Acontece que nós somos seres em constante construção, nossa sociedade; que por sinal não é o ápice civilizatório que muitos talvez acreditem, muito pelo contrário, temos certamente um longo caminho pela frente. Nossa sociedade não apareceu magicamente, por um ato divino, ou demoníaco que sabe? Ela é fruto de séculos, milênios de interações entre a espécie humana com seu meio, e entre si, informações passadas das mais diversas formas possibilitam que um primata bípede sem garras, ou presas, sem asas, carapaça, etc. Tenha se tornado o mais temível predador do planeta, capaz de matar qualquer outro animal, ou ainda não apenas voar, mas sair do planeta, se locomover a uma velocidades até acima do som, conter ou desviar o curso de rios, destruir montanhas e até transfega-las em crateras. E ao mesmo tempo que nos tornamos o algoz da natureza e de nós mesmos, também outras capacidades foram desenvolvidas, técnicas que buscam restaurar o ambiente, preservar o planeta e as demais espécies, curar doenças, melhorar a forma com que vivemos, entender o outro como outro e não como coisa.
É fato que avançamos muito mais no primeiro grupo de conhecimento, se fossemos capazes de preservar e restaurar na mesma velocidade que o somos ao destruir, teríamos certamente um planeta maravilhosamente bem cuidado, o que não acontece, se fossemos capazes de entender o outro como outro e não coisa, certamente não haveria desigualdade, miséria, guerras, etc.
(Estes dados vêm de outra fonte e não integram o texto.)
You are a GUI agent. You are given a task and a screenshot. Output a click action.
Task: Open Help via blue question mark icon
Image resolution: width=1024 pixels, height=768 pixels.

Neste sentido podemos dizer que a humanidade nos quesitos destrutivos está no ensino superior e talvez até em pós graduações, e na preservação talvez no fundamental 1.
E isto acontece porque o desenvolvimento das ferramentas agressivas é algo primitivo, instintivo, como o animal que acuado ataca. O instinto de preservação, o mesmo que nos leva a acreditar que o objetivo primeiro e único do ensino seja o mercado de trabalho. O ambiente competitivo onde se mata ou morre.
Deixe-me contradizer um pouco então; ora a medicina não é um campo como o dos negócios, nela o objetivo é salvar vidas. Ma non tropo, primeiro que “salvar vidas” é a frase de efeito o ápice, a glória, é ser um cirurgião por exemplo, que por sinal tem grande status social e faturamento. São necessários sim, porém antes do “salvar vidas” a beira da morte, temos o manter vidas com boas condições, o médico da família, aquele que acompanha seus pacientes, busca a melhorar a saúde da comunidade em que atua, este porém não tem glamour, e o salário é menorzinho. Então sim, mesmo na medicina de modo geral trata-se de mercado de trabalho, competição, um ganha outros perdem. A mesma lógica primária ou primitiva.
Sim é obvio que na sociedade que temos é preciso o trabalho, porém o ser humano não foi feito para o trabalho, mas ele para o ser humano. E pior pela raiz etimológica da palavra, é preciso a tortura, então os estudantes estão se preparando para o mercado de tortura, e por isto happy hour é sexta feira após o expediente. É por isto tanta frustração, insensibilidade, mágoa e sofrimento, pois assumimos não de forma resignada mas defendemos esta deturpação, que nos transforma de seres humanos em formação para sermos “coisas” cujo valor pode ser medido por quesitos como produtividade por exemplo, somos assim “coisificados”.
Se preparar ou ser preparado para o mercado de tortura, digo de trabalho é sim parte do ensino, afinal a cadeia produtiva em nosso meio se mistura no conceito de cadeia alimentar, como dizia Hobbes, o homem é o lobo do homem. Porém não é, ou não deveria ser, o ensino deveria se parte de um todo que nos integra e faz com que sejamos sujeitos desta humanidade que está em construção.
Paulo Sanda, Teólogo, palestrante, associado da ONG RUAH. É pároco na paróquia de Santo Estevão.